• _Task to carry out_
Starting at the line that contains "Given: Click the '7 days ago' timestamp text", reproduce every line through the end of the entries below, with no pictures in the copy.

• _Information provided_
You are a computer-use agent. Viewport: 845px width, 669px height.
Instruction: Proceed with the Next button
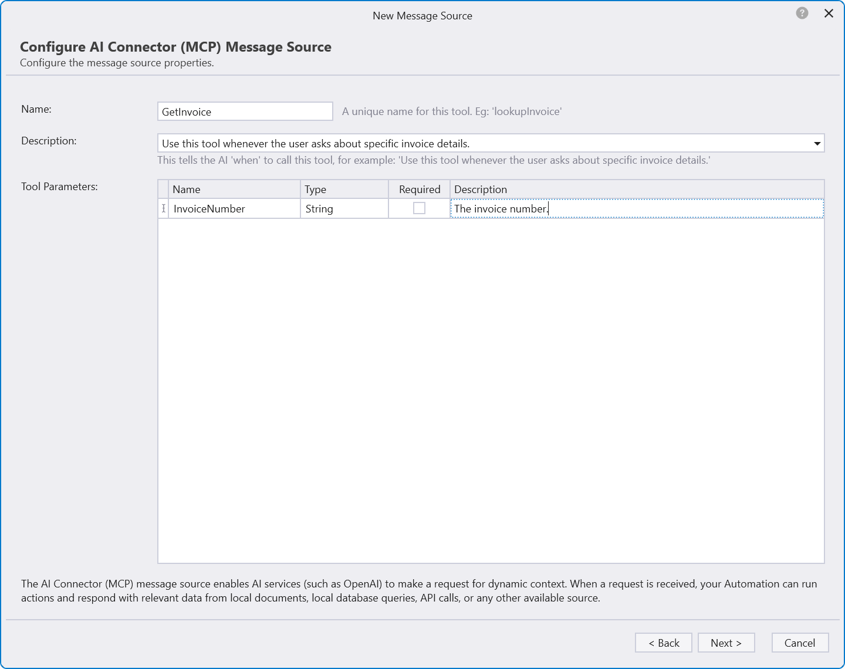click(x=726, y=643)
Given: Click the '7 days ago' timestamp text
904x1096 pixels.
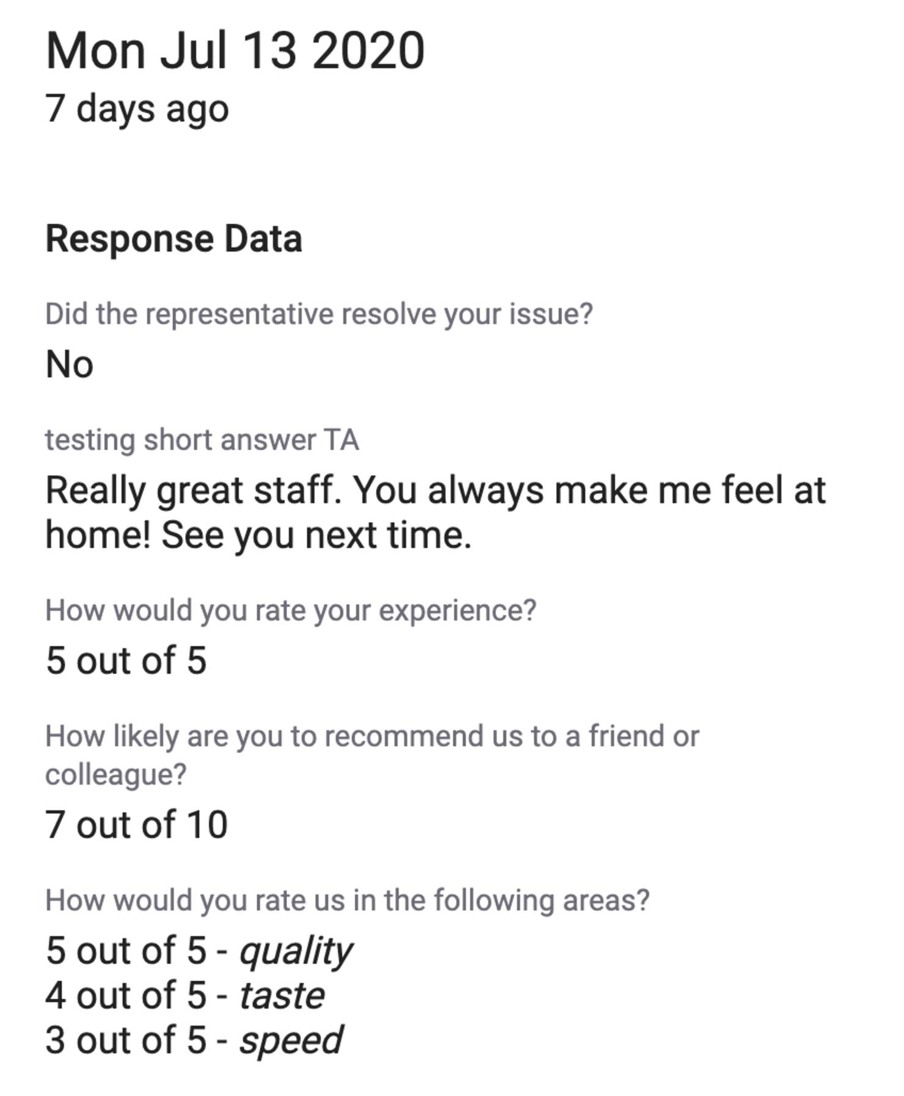Looking at the screenshot, I should [x=137, y=110].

• _Reply_
Given: Click the '7 days ago' timestamp text
904x1096 pixels.
Looking at the screenshot, I should [x=137, y=110].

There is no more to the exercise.